A high-severity security flaw has been discovered in vLLM, a popular AI inference engine widely used in large language model (LLM) deployments. The vulnerability, tracked as CVE-2025-62164, affects vLLM versions 0.10.2 and later and allows attackers to achieve remote code execution (RCE) through the Completions API endpoint by sending maliciously crafted prompt embeddings.
Technical Details: Where the Flaw Resides
The vulnerability stems from unsafe tensor deserialization in entrypoints/renderer.py at line 148. When processing user-supplied embeddings, vLLM uses torch.load() without adequate validation checks. This oversight creates an opening for attackers to inject malicious payloads disguised as serialized tensors.
Why This Happens: PyTorch Integrity Checks Disabled
The issue is compounded by a change introduced in PyTorch 2.8.0, which disabled sparse tensor integrity checks by default. This allows attackers to craft tensors that bypass internal bounds checks, triggering out-of-bounds memory writes during the to_dense() conversion process. The result? Memory corruption, server crashes, and potential arbitrary code execution.
Impact and Severity
- CVE ID: CVE-2025-62164
- Severity: High
- CVSS Score: 8.8/10
- Affected Versions: vLLM ≥ 0.10.2
- Attack Surface: Any deployment running vLLM as a server, especially those deserializing untrusted or model-provided payloads.
This vulnerability is particularly dangerous because no special privileges are required. Depending on API configuration, both authenticated and unauthenticated users can exploit the flaw.
Why It’s a Big Deal for AI Deployments
Organizations using vLLM in production environments, cloud-based inference services, or shared infrastructure face significant risk.
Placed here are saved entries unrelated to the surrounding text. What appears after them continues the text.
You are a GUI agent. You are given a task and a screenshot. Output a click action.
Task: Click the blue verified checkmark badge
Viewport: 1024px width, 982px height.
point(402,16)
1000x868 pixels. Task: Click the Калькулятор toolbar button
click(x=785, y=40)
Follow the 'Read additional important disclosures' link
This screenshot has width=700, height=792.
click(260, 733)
Successful exploitation could:
- Crash the vLLM server, causing denial-of-service (DoS).
- Enable remote code execution, compromising the entire server.
- Potentially allow attackers to pivot into adjacent systems within the same network.
Given the widespread adoption of vLLM for LLM inference, this vulnerability poses a serious threat to AI infrastructure security.
Mitigation and Best Practices
The vLLM team has addressed this issue in pull request #27204. Users should:
- Upgrade immediately to the patched version.
- Restrict API access to trusted users only.
- Implement input validation layers to inspect prompt embeddings before they reach the vLLM processing pipeline.
- Consider running vLLM in sandboxed environments to limit the blast radius of potential exploits.
Responsible Disclosure
The vulnerability was discovered and responsibly disclosed by the AXION Security Research Team, underscoring the importance of coordinated vulnerability disclosure in the rapidly evolving AI infrastructure ecosystem.
Key Takeaways
- CVE-2025-62164 is a critical flaw in vLLM that enables remote code execution.
- Exploitation requires no special privileges, making it highly accessible.
- Immediate patching and API hardening are essential to protect AI deployments.